ともに「国民的関心事」ともいえる大型の仕事に真正面からがっぷり取り組んだこと。柴咲さんはNHK大河ドラマで主役を張り、吉高さんはNHK朝ドラで主役を演じた。そう、二人に共通する最大のポイントは芯の強さ・タフネスさではないでしょうか。
今やNHKから民放まで広くウイングを広げ、脂ののった30代。20代までのように若さの勢いで突っ走るのではなく、経験に培われた力とその人らしさ・生き様がじわりと滲み出す存在感が武器になる。とはいえこの先、女優としてどのように成熟していくのか。
先月、竹内結子さんが逝去した際「35歳の壁」を指摘する記事が出ました。人気女優であっても「今の日本のテレビ界・映画界には40歳の女優をあえて主人公に作品を作ろうと考えるプロデューサー・演出家がほとんどいない」(「日刊ゲンダイデジタル」2020年10月2日)

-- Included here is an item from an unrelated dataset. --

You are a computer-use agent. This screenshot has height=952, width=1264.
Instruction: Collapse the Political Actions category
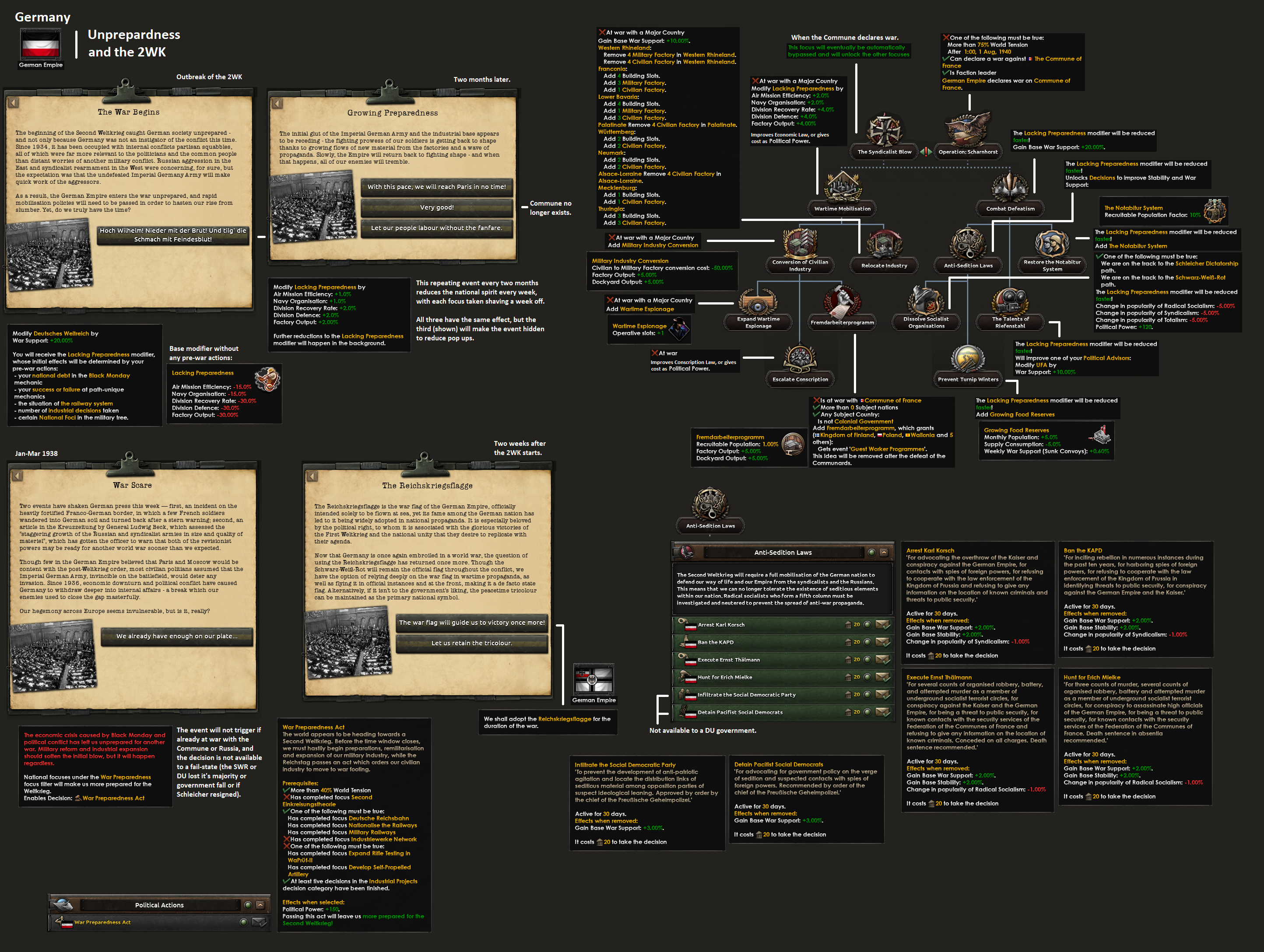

たしかに日本の芸能界では年を重ねていく女優の活躍の場は限られていて、最近は中年の男優にスポットライトが当たるようになってはきましたが、女優となると主役など重要な役に抜擢される機会はガクンと減る。さらにコロナ禍によってスケジュールに空きができ不安を募らせている人も多いという昨今。
だからこそ、コロナ禍のこの秋、二人に頑張ってほしい。挑戦しがいのある「ガラスの天井」を勢いよく突破し未知の領域を切り拓き、これからの「格好いいミドル女優」の新世界を作っていってほしい。
柴咲さんは大手芸能事務所から独立した後、実業家としてファッションブランドを設立したり環境問題について発言したり歌手活動をしたりするなど、セルフプロデュース力を発揮しています。一方、『わたし、定時で帰ります。』『知らなくていいコト』等の演技で共感を集めてきた吉高さんは、視聴者にとって「自分らしい生き様を探るモデル」であり、お仕事ドラマの女王とも呼ばれています。
芸能界でも媚びずに個性を発揮してきた二人だからこそ、したたかに自分らしく勝負できるはず。今回のドラマでくっきりと爪痕を残してくれることを願っています。